It’s vital project is given certainty in wake of Westinghouse bankruptcy says union
GMB, the union for nuclear workers, is demanding government reassurances after a major finiancal backer of the Moorside reactor went bust.
Westinghouse, Toshiba’s US nuclear unit, has filed for US bankruptcy protection after struggling with hefty losses that have thrown its Japanese parent company into a crisis. 
Westinghouse has suffered huge cost overruns at two US projects in Georgia and South Carolina.
In addition the Japanese government confirmed on Wednesday that it was aware of Toshiba’s plans.
The GMB raised concerns during the winter  when Toshiba initially alerted investors it was in financial difficulty.
At the time NuGen the Company delivering the Moorside development, appeared to say that it was confident the project was still on track on the basis that Toshiba initially hoped to sell its majority stake in Westinghouse.

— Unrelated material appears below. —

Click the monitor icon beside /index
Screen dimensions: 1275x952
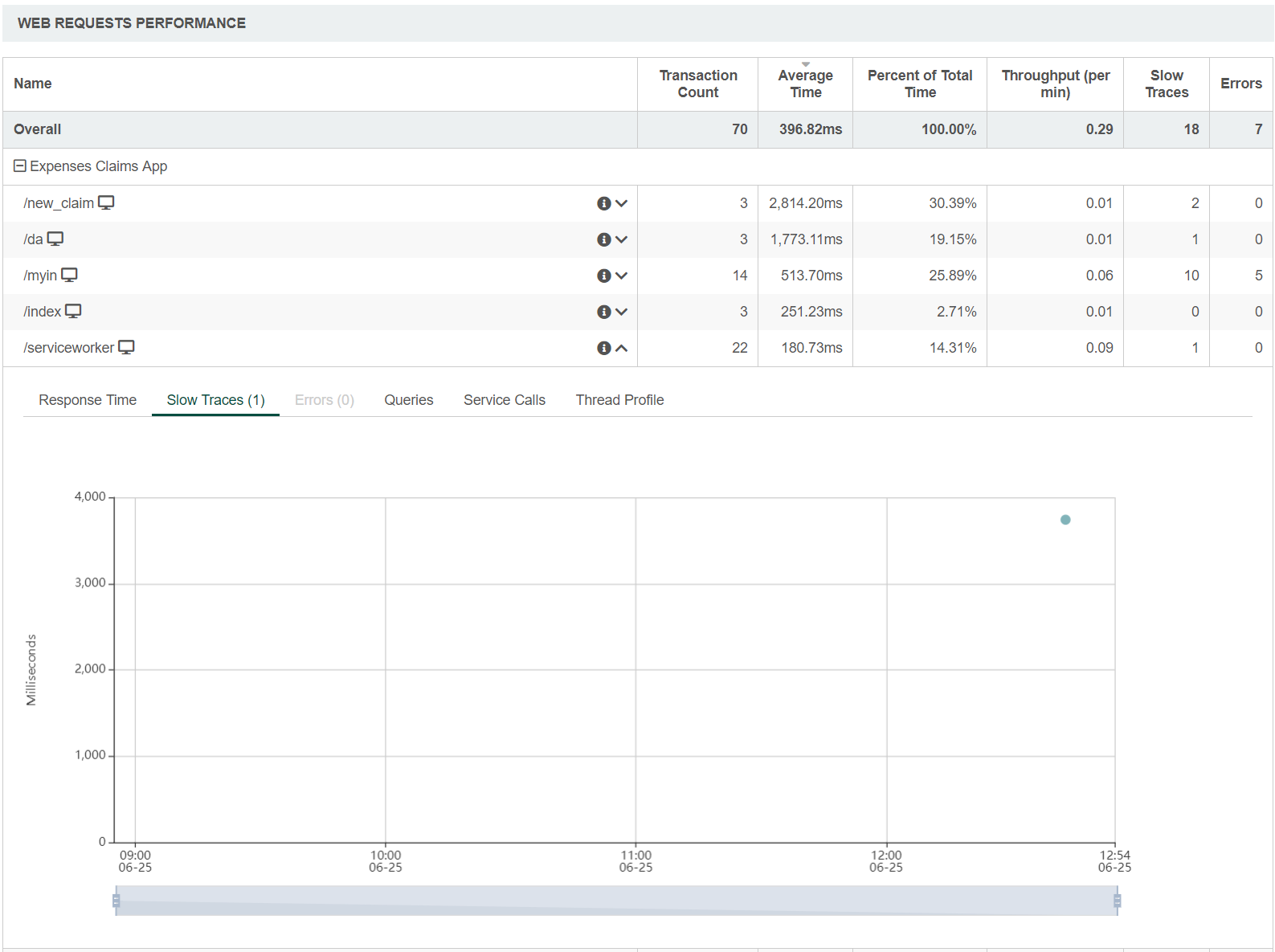click(73, 311)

Toshiba was also twice given permission to delay reporting its earnings until 11 April 2017.
The nuclear services business brings in about one-third of the industrial giant’s revenue.

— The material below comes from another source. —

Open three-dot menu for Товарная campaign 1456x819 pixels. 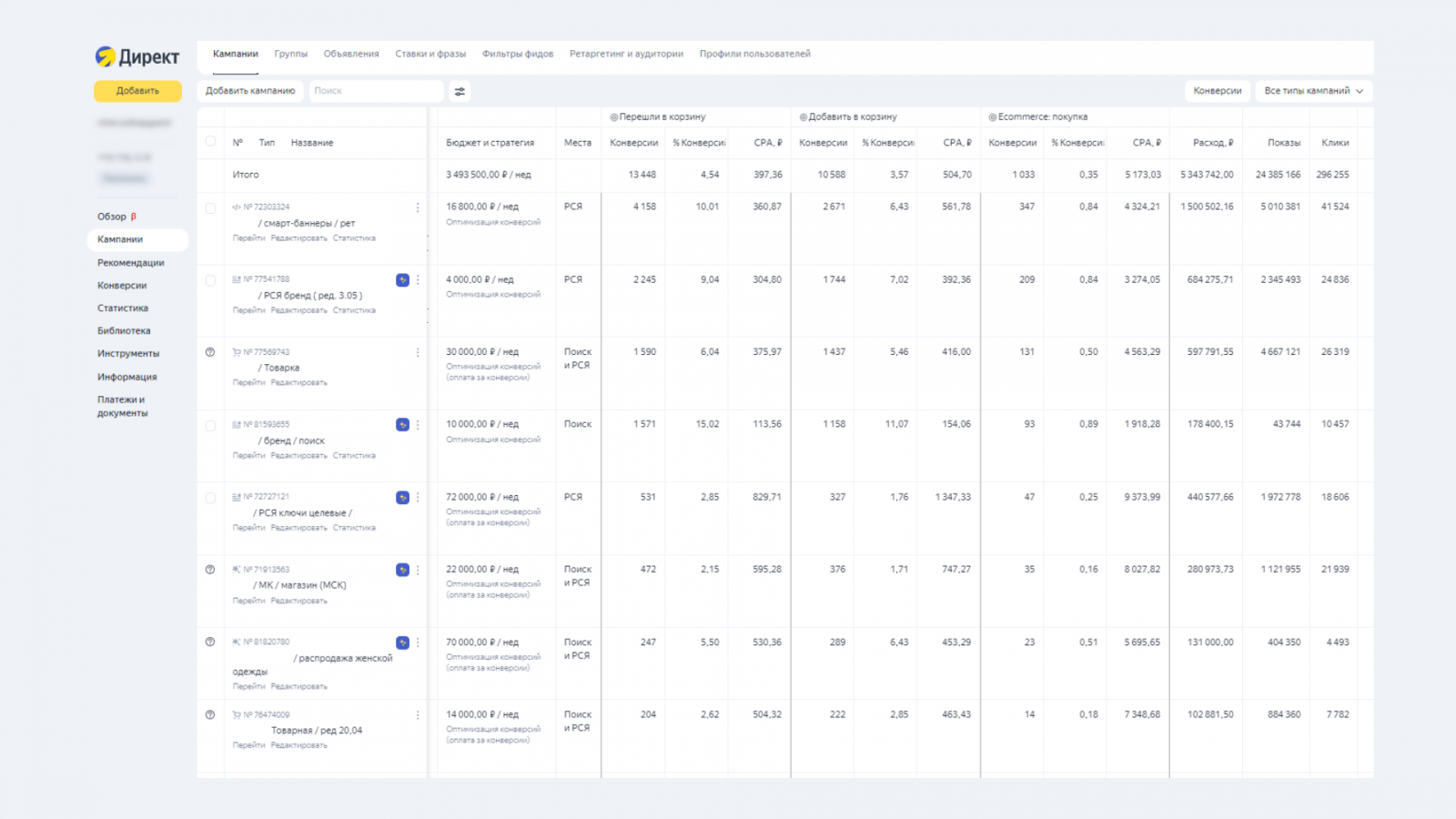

Toshiba says it expects a £5bn write-down because some of its US nuclear assets were worth far less than estimated.
GMB said that the bankruptcy could also have far-reaching consequences for the UK’s nuclear future plans.
Chris Jukes GMB Senior Organiser said:
“Toshiba has a 60% stake in NuGen, a joint venture with France’s Engie, which has the contract to build a new nuclear power plant in West Cumbria.
“As part of Toshiba, Westinghouse is to build the reactors for the new plant.
“A collapse of the firm could delay the project or even put its entire future in limbo.
“This project could bring thousands of jobs to West Cumbria, lead to huge regeneration and infrastructure investment and provide as much as 7% of the UK’s domestic energy needs.
“It is vital that this project is given the certainty it needs and therefore we are calling on an urgent government announcement to give clear and unambiguous clarity for the short, medium and long term future of Moorside.”